There are two types of lighting: diffuse and structured. When we talk about diffuse lighting, we really mean uniform light intensity from all directions. This really isn’t possible unless you intend to perform your inspection within an integrating sphere. In a manufacturing environment such a design is not feasible.
Rather we use something that can approximate the diffuse lighting environment from part of spherical surface or more likely a cylindrical surface. Phoenix Imaging manufactures a tunnel—o r 2040 Series—lighting system that provides a diffuse lighting environment for illumination of single plane object. The tunnel is sized to match the object under inspection.
The size is roughly three times the object in the X & Y dimensions (assuming that the object lies in the X-Y plane). The diffuse lighting system performs adequately for the isolation of the surface porosity on machined metal components. The porosity can be thought of as a spherical void which has been cut through during the machining operation. The majority of the porosity surface does not coincide with the plane of the machined surface and therefore does not reflect light back in the same direction of the machined surface, thus appearing dark compared to the lighter machined surface. This would appear to be a fairly simple inspection process of searching for dark blobs on a light surface.
However, the machining operation tends to produce subtle machining features that manifest as different textures across the machined surface of the component. In some places these textures may actually appear darker than the porosity that we are searching for. Simple thresholding (identification of pixels that are lighter or darker than and specific limit), usually does not produce consistent inspection results in this situation and more advanced image processing techniques are required to produce the desired result.

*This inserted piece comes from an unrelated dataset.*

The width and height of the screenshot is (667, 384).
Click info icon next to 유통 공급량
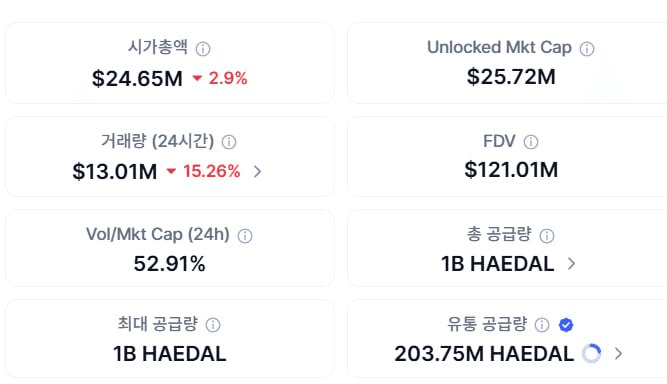(x=542, y=325)
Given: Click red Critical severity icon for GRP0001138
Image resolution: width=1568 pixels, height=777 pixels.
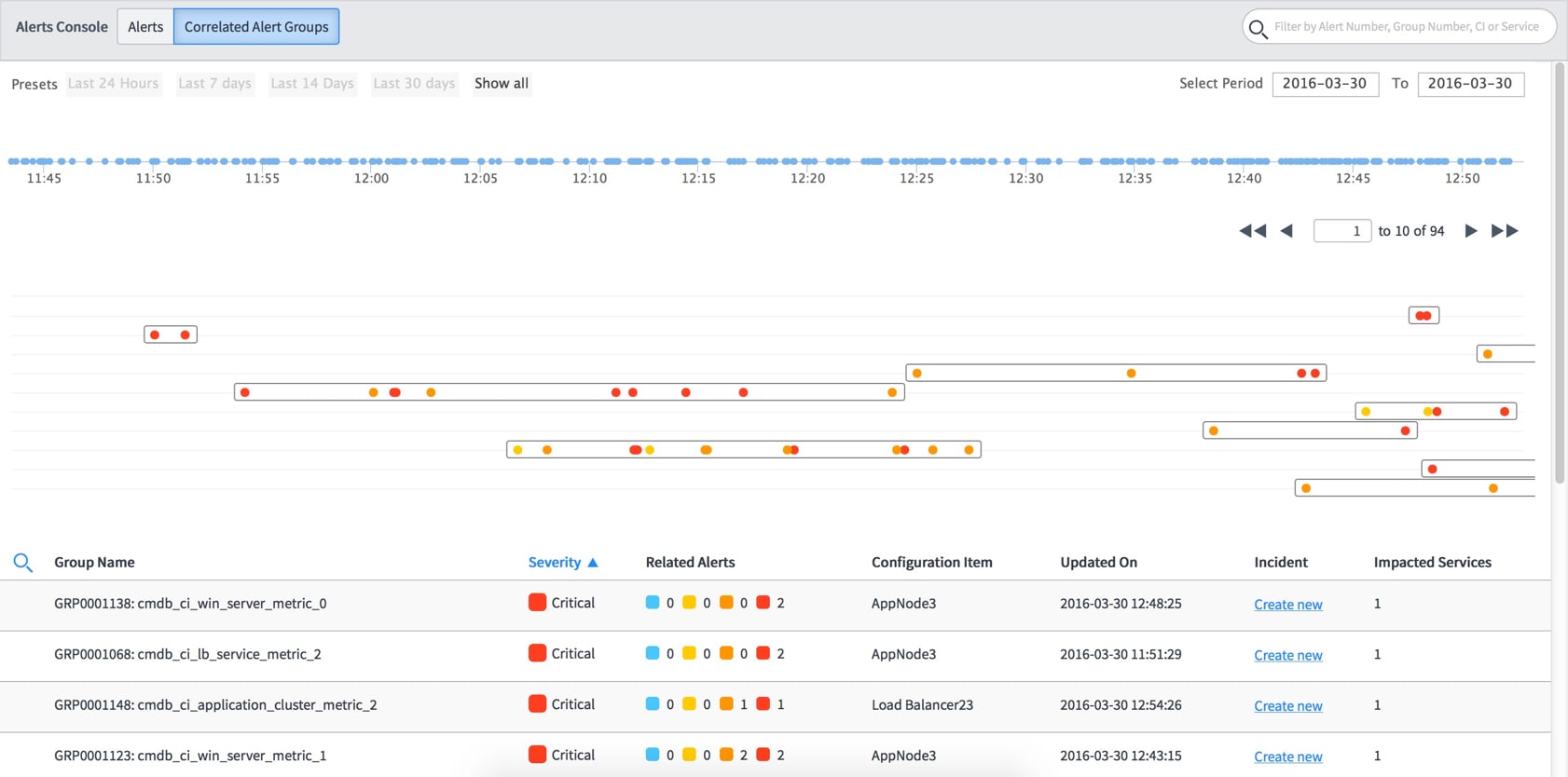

One of the more effective vision algorithms for surface inspection is the use of grayscale morphological operators to perform localized grayscale normalization. This technique compares each pixel in the image to its surrounding neighborhood and performs a combination of openings and closings to generate a relative contrast image. This relative contrast image provides a consistent grayscale difference between the porosity and machined surface everywhere in the image, even with some variation in the lighting uniformity. However, this is a fairly intensive set of image processing operations and requires sufficient processing power to perform at typical production rates.
A fairly high speed processor with a enough memory is required to perform these operations when using small images and the system may require several processors to handle very large image formats. Fortunately computer processing speeds are increasing along with faster memory and some image processing companies are taking advantage of the multiple core Graphical Processing Units (GPU) to reduce algorithm processing times. These new GPU systems are reminiscent of the massively parallel processors known as Single Instruction Multiple Data (SIMD) architecture that was popular in the 1980’s. These superfast image processors would implement 128, 256, 512 or even 1024 processors operating in parallel to process images extremely fast. They were ideal systems for computationally intensive surface inspection applications with one exception, they were very expensive. The major difference between the old SIMD systems and the new GPU systems is that the price is now about 10% of the former with similar performance. The multi-core GPU units are provided in a graphic board PCI-e format and must be used in the standard image processor configuration rather than a “smart camera” configuration.
Even the more standard Intel Central Processing Unit (CPU) is evolving into a multiple core configuration. The current Intel i7 CPU has 6 cores operating above 3.4 GHz and in the near future will have even more. The advantage of the multiple core processors is that the software can be written to perform different task on each core while sharing information in memory. The real benefit of a multiple core image processor is that each core can be configured to handle a separate sensor and each can operate independently of each other. This allows the customer to purchase a single image processing system and then add sensors as required at a much reduced cost. For example, if the surface inspection application requires both bright and dark field inspection techniques to isolate the defects both can be performed simultaneously using two different sensors and optical setups. Because the images are located within the same memory space the correlations of defect locations can be performed rapidly without have to transfer images between devices.